The new James Brown biopic, Get On Up, set for release today, should provide examples of some of the above and then some. Born in a shack in Georgia, and raised for a time in a brothel, Brown exploded from the southern "chitlin circuit" scene, breaking new ground in music, performance, and badassedness. Against the turbulent backdrop of the Vietnam and civil rights era, the "Godfather of Soul" became a spokesman for black America, creating challenging, exhilarating music, frenetic live shows while sporting increasingly wild costumes and hairdos. There is of course the darker side -- substance abuse and car crash relationships -- and an element of career twilight redemption in there to boot. It's surprising that Hollywood didn't latch onto this sooner after his 2006 Christmas Day death.
Here's a list of other artists whose larger than life antics could provide fodder for Hollywood.

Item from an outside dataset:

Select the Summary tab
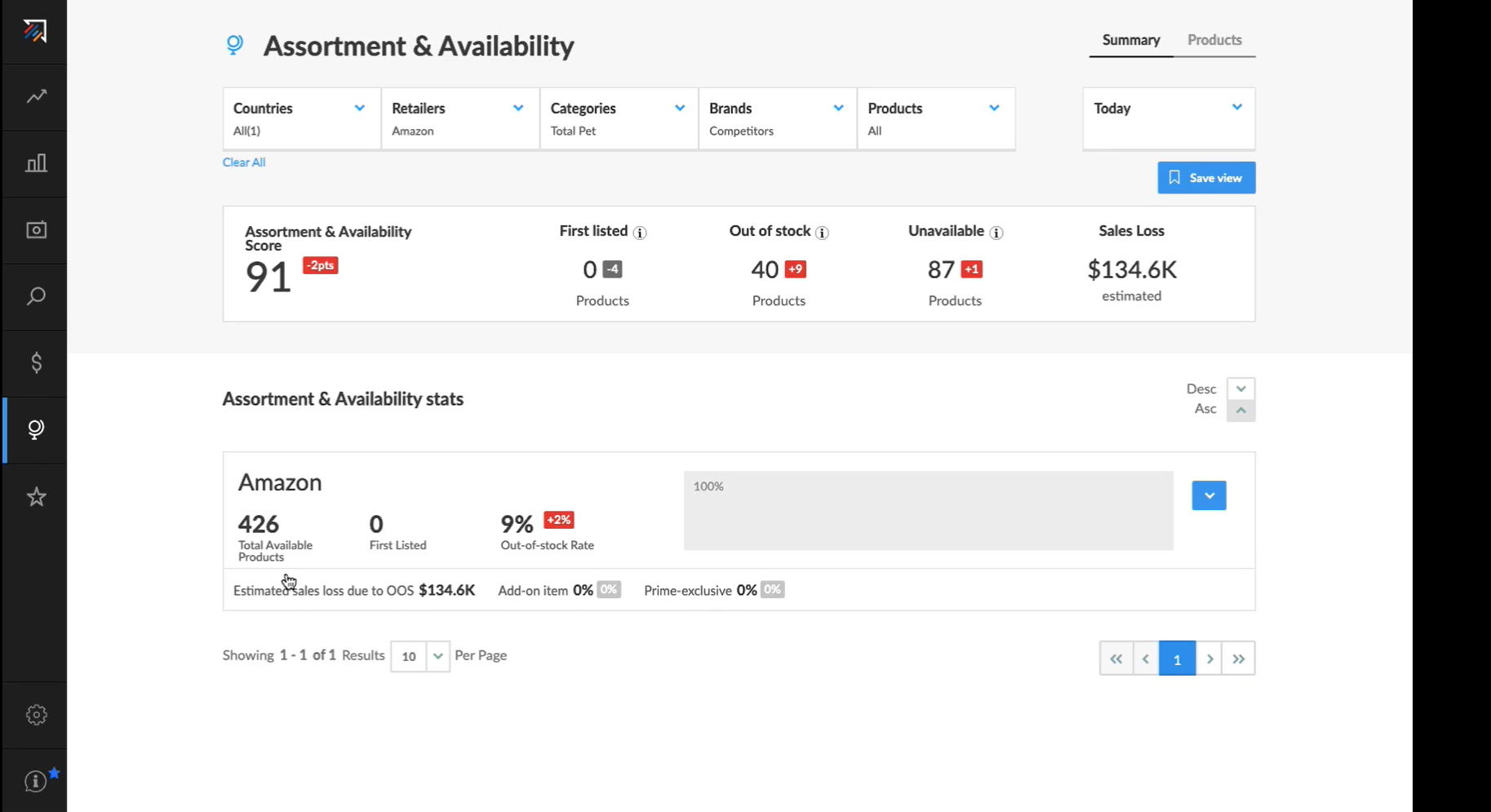1491x812 pixels. [1131, 39]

The Mamas & the Papas remain one of the most evocative acts of '60s West Coast flower power hippidom. In Cass Elliot, the quartet had one of the most powerful voices of the era and one who broke the mold for what was acceptable for female singers. She was overweight, outwardly confident, witty, and had vocal range that blew her waifish contemporaries away.
Cass Elliot was also a working single mother and was allegedly involved with string of suitors including Donovan, Peter Tork, and John Lennon. Her Beverly Hills villa was a hub of '60s excess, hosting parties that the likes of Jack Nicholson, David Crosby, and Grace Slick regularly attended. When the Mamas & the Papas broke up in the late '60s, it was Elliot who emerged as the break out star with her gorgeous rendition of "Dream a Little Dream of Me."
However, there was also the murkier side to her stardom. Though on the surface Elliot was brash and assertive, beneath there was a desire to be slim that success only embellished. Dangerous crash diets and drug addiction ensued, highlighted by a disastrous Vegas performance where, clearly very sick, she was unable to complete a show, to the boos and heckles of the crowd, and the acid pen of music critics.
Her tragic death in 1974 at 32 after a series of sellout shows in London should also be cleared up. The pervasive myth that the songstress died choking on a ham sandwich fits too neatly with the media's nasty perception of her. In this sense, a biopic could provide just reverence to an artist of impeccable talent.